Corps inscrits : scarifications, stigmatisations, circoncisions, excisions

Comment les prescriptions religieuses ont elles, de multiples façons, imposé aux corps une souffrance qui, d’une certaine manière, prenait de court ou de vitesse les souffrances de la maladie pour en faire au contraire des formes d’initiation à la vie – par les scarifications rituelles, par la circoncision dans la tradition juive, par les stigmatisations dans l’exposition extrêmes des corps à la preuve par la foi ? Quel rapport de forces s’y joue entre la souffrance et la maladie ?

Diète, jeûne, ascèse

Nous sommes, là encore, face à un ensemble de pratiques, elles aussi universelles, qui traitent du rapport du corps à sa santé physiologique et spirituelle.  Nulle n’entre elles ne se réduit à la maladie, mais nulle non plus n’est étrangère à sa menace, qu’elle touche le corps ou l’âme. Il faut tenter de peser ce qui conjure et ce qui guérit, et ceci à travers les formes les plus diverses, des plus normées aux plus extrêmes, car les unes et les autres doivent faire l’objet d’une approche compréhensive, dont le lieu partagé – le corps – permettra de mesurer les écarts et les zones de convergence.
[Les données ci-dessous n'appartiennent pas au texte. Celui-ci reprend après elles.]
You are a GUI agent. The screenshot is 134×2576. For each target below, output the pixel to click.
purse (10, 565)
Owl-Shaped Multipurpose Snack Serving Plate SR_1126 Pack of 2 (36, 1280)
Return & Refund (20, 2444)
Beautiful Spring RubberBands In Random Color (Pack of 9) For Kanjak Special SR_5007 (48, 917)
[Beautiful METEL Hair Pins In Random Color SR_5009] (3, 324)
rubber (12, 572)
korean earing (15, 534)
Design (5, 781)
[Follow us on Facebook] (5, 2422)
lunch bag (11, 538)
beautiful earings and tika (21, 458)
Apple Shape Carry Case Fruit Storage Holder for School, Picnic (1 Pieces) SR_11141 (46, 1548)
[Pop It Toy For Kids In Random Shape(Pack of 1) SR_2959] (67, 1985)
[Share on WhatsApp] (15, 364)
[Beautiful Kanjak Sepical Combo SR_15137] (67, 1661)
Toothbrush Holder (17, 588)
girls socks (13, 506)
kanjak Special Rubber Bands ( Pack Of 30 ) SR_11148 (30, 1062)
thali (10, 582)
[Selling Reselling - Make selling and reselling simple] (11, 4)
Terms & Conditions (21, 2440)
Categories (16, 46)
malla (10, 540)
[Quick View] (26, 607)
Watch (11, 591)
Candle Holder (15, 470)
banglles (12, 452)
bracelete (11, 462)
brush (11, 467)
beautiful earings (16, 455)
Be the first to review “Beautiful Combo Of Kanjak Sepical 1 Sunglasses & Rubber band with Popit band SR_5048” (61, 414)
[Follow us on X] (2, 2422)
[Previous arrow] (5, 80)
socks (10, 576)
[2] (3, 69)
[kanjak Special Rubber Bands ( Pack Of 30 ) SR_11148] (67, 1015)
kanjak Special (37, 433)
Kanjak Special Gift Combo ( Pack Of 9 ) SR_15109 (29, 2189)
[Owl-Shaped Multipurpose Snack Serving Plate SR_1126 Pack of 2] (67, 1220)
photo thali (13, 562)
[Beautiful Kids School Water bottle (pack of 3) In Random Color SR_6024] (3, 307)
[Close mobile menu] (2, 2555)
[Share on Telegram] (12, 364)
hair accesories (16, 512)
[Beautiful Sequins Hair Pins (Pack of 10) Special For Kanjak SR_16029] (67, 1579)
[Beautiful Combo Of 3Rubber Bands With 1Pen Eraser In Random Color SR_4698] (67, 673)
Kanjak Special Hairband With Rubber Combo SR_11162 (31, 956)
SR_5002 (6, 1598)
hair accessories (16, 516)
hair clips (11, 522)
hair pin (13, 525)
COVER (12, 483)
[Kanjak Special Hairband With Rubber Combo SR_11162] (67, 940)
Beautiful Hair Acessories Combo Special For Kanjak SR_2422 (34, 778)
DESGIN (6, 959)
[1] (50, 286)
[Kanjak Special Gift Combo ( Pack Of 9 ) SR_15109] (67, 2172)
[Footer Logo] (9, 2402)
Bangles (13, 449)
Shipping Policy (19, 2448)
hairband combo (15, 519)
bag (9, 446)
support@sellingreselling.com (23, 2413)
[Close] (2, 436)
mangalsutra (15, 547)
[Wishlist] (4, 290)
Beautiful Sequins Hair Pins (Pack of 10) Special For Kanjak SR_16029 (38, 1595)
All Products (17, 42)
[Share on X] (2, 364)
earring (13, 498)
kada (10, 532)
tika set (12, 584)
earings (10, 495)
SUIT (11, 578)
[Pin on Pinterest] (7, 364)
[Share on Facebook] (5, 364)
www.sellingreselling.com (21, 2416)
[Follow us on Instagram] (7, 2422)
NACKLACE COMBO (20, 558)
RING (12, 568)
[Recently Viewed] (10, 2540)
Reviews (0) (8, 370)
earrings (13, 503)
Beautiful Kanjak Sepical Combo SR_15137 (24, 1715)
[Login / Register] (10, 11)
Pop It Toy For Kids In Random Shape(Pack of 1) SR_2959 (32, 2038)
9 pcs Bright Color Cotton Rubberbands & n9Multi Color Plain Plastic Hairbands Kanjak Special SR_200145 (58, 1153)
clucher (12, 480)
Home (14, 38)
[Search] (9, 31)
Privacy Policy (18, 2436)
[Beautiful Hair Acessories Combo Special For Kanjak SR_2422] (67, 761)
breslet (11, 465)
Arts de mourir, bonne et mauvaise mort

Qu’est-ce que « bien mourir », dans des sociétés qui, toutes, se trouvent exposées à cette question ? C’est se préparer à la mort sans devoir la hâter. C’est savoir l’accueillir sans la provoquer. La maladie, la vieillesse, l’usure du temps doivent-elles être autant d’étapes sur ce parcours réglé. Une immense littérature nous raconte ce parcours, en particulier, dans le monde chrétien, pour ce qui concerne l’usage des sacrements ; ou encore, dans diverses sphères religieuses, les congrégations, confréries, etc., attachées au soin de la mort. Et quel est aujourd’hui notre rapport à cette « bonne mort », quand la technologie médicale et/ou le législateur imposent leur solution?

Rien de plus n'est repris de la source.